- WORK TASK -
Reproduce the entries below in full, word for word.

#### EXERCISE MATERIAL

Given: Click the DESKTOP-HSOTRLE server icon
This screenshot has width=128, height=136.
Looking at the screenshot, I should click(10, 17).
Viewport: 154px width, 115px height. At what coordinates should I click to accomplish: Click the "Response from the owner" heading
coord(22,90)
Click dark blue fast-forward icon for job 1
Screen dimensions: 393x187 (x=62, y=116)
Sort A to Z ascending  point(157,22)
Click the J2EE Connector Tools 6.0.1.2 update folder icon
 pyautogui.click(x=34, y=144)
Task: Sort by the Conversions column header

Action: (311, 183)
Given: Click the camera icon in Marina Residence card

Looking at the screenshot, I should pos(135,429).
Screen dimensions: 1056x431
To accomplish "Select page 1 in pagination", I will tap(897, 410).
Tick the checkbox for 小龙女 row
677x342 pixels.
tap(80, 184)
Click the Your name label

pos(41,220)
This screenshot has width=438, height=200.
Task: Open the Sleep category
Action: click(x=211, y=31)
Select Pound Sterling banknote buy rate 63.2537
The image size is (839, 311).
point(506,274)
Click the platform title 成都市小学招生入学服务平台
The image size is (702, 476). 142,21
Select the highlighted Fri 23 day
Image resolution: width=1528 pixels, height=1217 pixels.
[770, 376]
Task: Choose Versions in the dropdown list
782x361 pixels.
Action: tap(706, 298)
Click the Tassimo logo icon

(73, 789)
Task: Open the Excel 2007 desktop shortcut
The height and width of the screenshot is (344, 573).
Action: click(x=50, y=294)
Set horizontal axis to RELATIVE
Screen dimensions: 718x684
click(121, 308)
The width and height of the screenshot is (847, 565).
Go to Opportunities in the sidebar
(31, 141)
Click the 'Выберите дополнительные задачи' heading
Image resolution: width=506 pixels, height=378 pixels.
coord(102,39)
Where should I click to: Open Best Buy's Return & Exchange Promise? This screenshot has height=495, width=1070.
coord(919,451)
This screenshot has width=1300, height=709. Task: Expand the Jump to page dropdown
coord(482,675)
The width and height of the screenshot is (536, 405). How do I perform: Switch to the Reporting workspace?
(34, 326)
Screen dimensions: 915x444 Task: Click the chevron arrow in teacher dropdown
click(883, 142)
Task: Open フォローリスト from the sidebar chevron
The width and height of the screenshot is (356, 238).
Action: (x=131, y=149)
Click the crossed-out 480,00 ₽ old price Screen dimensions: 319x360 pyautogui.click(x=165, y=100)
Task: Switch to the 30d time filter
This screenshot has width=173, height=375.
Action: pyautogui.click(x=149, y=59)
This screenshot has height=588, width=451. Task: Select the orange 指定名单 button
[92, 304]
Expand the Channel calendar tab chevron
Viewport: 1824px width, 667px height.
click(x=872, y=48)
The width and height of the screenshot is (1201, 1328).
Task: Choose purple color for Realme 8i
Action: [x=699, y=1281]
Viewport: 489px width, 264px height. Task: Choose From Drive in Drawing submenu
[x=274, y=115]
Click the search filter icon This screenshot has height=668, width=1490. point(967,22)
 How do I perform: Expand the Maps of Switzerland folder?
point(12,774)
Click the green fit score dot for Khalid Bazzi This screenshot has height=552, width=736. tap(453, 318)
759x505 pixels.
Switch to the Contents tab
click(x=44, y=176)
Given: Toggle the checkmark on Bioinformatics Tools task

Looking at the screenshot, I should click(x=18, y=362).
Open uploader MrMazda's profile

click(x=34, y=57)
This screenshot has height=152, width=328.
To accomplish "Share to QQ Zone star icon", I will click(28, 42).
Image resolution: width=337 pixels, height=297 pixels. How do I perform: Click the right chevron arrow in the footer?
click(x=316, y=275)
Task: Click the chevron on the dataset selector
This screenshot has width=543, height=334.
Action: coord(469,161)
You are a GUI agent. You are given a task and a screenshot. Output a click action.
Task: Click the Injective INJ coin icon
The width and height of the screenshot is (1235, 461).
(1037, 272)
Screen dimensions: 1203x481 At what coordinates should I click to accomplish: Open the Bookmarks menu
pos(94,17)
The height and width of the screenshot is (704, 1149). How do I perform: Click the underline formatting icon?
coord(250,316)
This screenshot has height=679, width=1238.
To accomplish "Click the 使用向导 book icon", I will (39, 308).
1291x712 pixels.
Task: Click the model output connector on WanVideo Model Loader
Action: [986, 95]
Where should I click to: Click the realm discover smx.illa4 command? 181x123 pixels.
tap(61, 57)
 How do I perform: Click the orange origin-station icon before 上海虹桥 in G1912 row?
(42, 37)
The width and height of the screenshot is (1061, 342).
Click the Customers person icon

########

- ANSWER SPACE -
Given: Click the DESKTOP-HSOTRLE server icon
This screenshot has width=128, height=136.
Looking at the screenshot, I should click(10, 17).
Viewport: 154px width, 115px height. At what coordinates should I click to accomplish: Click the "Response from the owner" heading
coord(22,90)
Click dark blue fast-forward icon for job 1
Screen dimensions: 393x187 (x=62, y=116)
Sort A to Z ascending  point(157,22)
Click the J2EE Connector Tools 6.0.1.2 update folder icon
 pyautogui.click(x=34, y=144)
Task: Sort by the Conversions column header

Action: (311, 183)
Given: Click the camera icon in Marina Residence card

Looking at the screenshot, I should pos(135,429).
Screen dimensions: 1056x431
To accomplish "Select page 1 in pagination", I will tap(897, 410).
Tick the checkbox for 小龙女 row
677x342 pixels.
tap(80, 184)
Click the Your name label

pos(41,220)
This screenshot has width=438, height=200.
Task: Open the Sleep category
Action: click(x=211, y=31)
Select Pound Sterling banknote buy rate 63.2537
The image size is (839, 311).
point(506,274)
Click the platform title 成都市小学招生入学服务平台
The image size is (702, 476). 142,21
Select the highlighted Fri 23 day
Image resolution: width=1528 pixels, height=1217 pixels.
[770, 376]
Task: Choose Versions in the dropdown list
782x361 pixels.
Action: tap(706, 298)
Click the Tassimo logo icon

(73, 789)
Task: Open the Excel 2007 desktop shortcut
The height and width of the screenshot is (344, 573).
Action: click(x=50, y=294)
Set horizontal axis to RELATIVE
Screen dimensions: 718x684
click(121, 308)
The width and height of the screenshot is (847, 565).
Go to Opportunities in the sidebar
(31, 141)
Click the 'Выберите дополнительные задачи' heading
Image resolution: width=506 pixels, height=378 pixels.
coord(102,39)
Where should I click to: Open Best Buy's Return & Exchange Promise? This screenshot has height=495, width=1070.
coord(919,451)
This screenshot has width=1300, height=709. Task: Expand the Jump to page dropdown
coord(482,675)
The width and height of the screenshot is (536, 405). How do I perform: Switch to the Reporting workspace?
(34, 326)
Screen dimensions: 915x444 Task: Click the chevron arrow in teacher dropdown
click(883, 142)
Task: Open フォローリスト from the sidebar chevron
The width and height of the screenshot is (356, 238).
Action: (x=131, y=149)
Click the crossed-out 480,00 ₽ old price Screen dimensions: 319x360 pyautogui.click(x=165, y=100)
Task: Switch to the 30d time filter
This screenshot has width=173, height=375.
Action: pyautogui.click(x=149, y=59)
This screenshot has height=588, width=451. Task: Select the orange 指定名单 button
[92, 304]
Expand the Channel calendar tab chevron
Viewport: 1824px width, 667px height.
click(x=872, y=48)
The width and height of the screenshot is (1201, 1328).
Task: Choose purple color for Realme 8i
Action: [x=699, y=1281]
Viewport: 489px width, 264px height. Task: Choose From Drive in Drawing submenu
[x=274, y=115]
Click the search filter icon This screenshot has height=668, width=1490. point(967,22)
 How do I perform: Expand the Maps of Switzerland folder?
point(12,774)
Click the green fit score dot for Khalid Bazzi This screenshot has height=552, width=736. tap(453, 318)
759x505 pixels.
Switch to the Contents tab
click(x=44, y=176)
Given: Toggle the checkmark on Bioinformatics Tools task

Looking at the screenshot, I should click(x=18, y=362).
Open uploader MrMazda's profile

click(x=34, y=57)
This screenshot has height=152, width=328.
To accomplish "Share to QQ Zone star icon", I will click(28, 42).
Image resolution: width=337 pixels, height=297 pixels. How do I perform: Click the right chevron arrow in the footer?
click(x=316, y=275)
Task: Click the chevron on the dataset selector
This screenshot has width=543, height=334.
Action: coord(469,161)
You are a GUI agent. You are given a task and a screenshot. Output a click action.
Task: Click the Injective INJ coin icon
The width and height of the screenshot is (1235, 461).
(1037, 272)
Screen dimensions: 1203x481 At what coordinates should I click to accomplish: Open the Bookmarks menu
pos(94,17)
The height and width of the screenshot is (704, 1149). How do I perform: Click the underline formatting icon?
coord(250,316)
This screenshot has height=679, width=1238.
To accomplish "Click the 使用向导 book icon", I will (39, 308).
1291x712 pixels.
Task: Click the model output connector on WanVideo Model Loader
Action: [986, 95]
Where should I click to: Click the realm discover smx.illa4 command? 181x123 pixels.
tap(61, 57)
 How do I perform: Click the orange origin-station icon before 上海虹桥 in G1912 row?
(42, 37)
The width and height of the screenshot is (1061, 342).
Click the Customers person icon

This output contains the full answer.